» **Selected passage**
━━━━━━━━

1. **Walk me through an ML project lifecycle on Azure.**
   → Define problem → Explore data (Databricks) → Feature engineering → Train models (AML + MLflow) → Evaluate → Register → Deploy (managed endpoint) → Monitor (drift) → Retrain

2. **How do you handle model drift?**
   → Monitor input distribution and prediction distribution. When drift exceeds threshold, trigger retraining pipeline. Compare new model vs champion model on test set. Deploy if improved.

3. **How do you deploy a model with zero downtime?**
   → Blue/green deployment on managed online endpoint. Deploy v2 alongside v1. Shift traffic gradually (10% → 50% → 100%). Rollback = route traffic back to v1.

━━━━━━━━

» **Things to do**
A: Check each statement against the Azure ML interview notes and answer yes or no, quoting the words from the notes that decide it: (i) in the project lifecycle, a model is registered before it is deployed; (ii) for a zero-downtime deployment, all traffic moves to v2 in one step; (iii) a retraining pipeline is triggered when drift exceeds a threshold.
B: Rename "champion model" to "production model" in the part of the Azure ML interview notes that opens with the words containing "2. **How do" and closes with "Deploy if improved.", and give that part again.
C: Carry the Azure ML interview notes further from where they stop.
You can ignore the entries that come next.

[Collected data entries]
━━━━━━━━

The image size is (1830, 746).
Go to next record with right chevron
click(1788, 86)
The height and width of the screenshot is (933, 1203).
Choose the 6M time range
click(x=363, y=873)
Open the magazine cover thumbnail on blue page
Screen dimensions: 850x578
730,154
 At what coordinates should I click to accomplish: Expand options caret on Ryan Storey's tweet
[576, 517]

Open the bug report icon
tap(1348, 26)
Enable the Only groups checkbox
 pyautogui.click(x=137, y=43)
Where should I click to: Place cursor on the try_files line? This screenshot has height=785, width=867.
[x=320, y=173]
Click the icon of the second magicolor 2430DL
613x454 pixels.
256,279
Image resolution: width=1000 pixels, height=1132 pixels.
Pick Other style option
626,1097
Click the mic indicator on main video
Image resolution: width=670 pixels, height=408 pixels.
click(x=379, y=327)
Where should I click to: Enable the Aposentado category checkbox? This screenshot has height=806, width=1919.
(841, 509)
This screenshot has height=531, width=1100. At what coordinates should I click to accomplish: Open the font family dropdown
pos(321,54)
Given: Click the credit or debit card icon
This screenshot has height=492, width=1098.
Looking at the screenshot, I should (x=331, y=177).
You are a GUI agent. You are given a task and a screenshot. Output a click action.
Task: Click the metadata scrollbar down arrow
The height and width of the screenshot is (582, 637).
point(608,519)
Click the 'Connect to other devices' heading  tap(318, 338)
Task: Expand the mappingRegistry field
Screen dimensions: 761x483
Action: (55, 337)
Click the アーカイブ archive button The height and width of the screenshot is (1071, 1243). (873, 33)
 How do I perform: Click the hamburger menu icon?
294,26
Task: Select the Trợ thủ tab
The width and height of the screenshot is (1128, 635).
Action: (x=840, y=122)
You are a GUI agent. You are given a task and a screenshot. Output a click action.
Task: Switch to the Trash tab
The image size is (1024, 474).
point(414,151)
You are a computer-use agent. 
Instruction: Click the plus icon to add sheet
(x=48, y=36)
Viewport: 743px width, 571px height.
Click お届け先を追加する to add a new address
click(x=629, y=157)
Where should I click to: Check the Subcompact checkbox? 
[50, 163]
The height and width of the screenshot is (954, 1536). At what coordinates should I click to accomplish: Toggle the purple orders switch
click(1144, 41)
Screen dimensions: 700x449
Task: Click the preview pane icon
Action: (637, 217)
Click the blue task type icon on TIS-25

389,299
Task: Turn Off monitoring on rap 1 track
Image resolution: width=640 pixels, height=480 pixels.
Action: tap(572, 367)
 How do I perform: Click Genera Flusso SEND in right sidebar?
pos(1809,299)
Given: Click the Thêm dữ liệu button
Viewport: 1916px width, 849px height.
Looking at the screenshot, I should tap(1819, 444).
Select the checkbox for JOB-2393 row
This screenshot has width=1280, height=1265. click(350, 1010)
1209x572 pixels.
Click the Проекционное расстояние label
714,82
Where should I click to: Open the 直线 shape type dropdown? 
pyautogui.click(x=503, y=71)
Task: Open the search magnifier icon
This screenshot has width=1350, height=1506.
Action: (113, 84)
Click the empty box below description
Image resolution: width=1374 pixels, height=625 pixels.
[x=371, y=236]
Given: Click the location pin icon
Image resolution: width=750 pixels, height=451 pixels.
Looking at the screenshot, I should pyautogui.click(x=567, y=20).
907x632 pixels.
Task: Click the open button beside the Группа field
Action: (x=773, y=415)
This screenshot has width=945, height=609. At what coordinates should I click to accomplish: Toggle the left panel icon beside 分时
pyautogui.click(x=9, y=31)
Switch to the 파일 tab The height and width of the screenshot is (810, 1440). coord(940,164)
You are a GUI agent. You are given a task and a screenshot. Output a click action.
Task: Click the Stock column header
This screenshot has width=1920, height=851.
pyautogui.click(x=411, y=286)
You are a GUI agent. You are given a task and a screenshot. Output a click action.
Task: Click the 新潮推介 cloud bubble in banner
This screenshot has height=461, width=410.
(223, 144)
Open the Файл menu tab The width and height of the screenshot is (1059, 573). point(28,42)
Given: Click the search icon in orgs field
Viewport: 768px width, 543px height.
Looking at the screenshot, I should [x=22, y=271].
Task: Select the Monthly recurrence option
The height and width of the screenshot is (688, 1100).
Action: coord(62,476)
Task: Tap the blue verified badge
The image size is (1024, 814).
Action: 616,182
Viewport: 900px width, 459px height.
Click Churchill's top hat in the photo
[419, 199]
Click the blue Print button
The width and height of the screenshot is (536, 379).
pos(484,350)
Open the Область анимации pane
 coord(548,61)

━━━━━━━━

» **Your written answers**
A:
(i) Yes: "Evaluate → Register → Deploy (managed endpoint)".
(ii) No: "Shift traffic gradually (10% → 50% → 100%)".
(iii) Yes: "When drift exceeds threshold, trigger retraining pipeline."

B:
2. **How do you handle model drift?**
   → Monitor input distribution and prediction distribution. When drift exceeds threshold, trigger retraining pipeline. Compare new model vs production model on test set. Deploy if improved.

C:
4. **Explain MLOps.**
   → ML lifecycle automation: CI (test code), CD (deploy model), CT (continuous training). Pipeline: data change → retrain → evaluate → register → deploy. Model registry with approval gates.

5. **What is RAG and how do you implement it on Azure?**
   → Retrieval-Augmented Generation. Index documents in AI Search. When user queries: retrieve relevant docs → pass as context to Azure OpenAI → generate grounded response. Reduces hallucinations.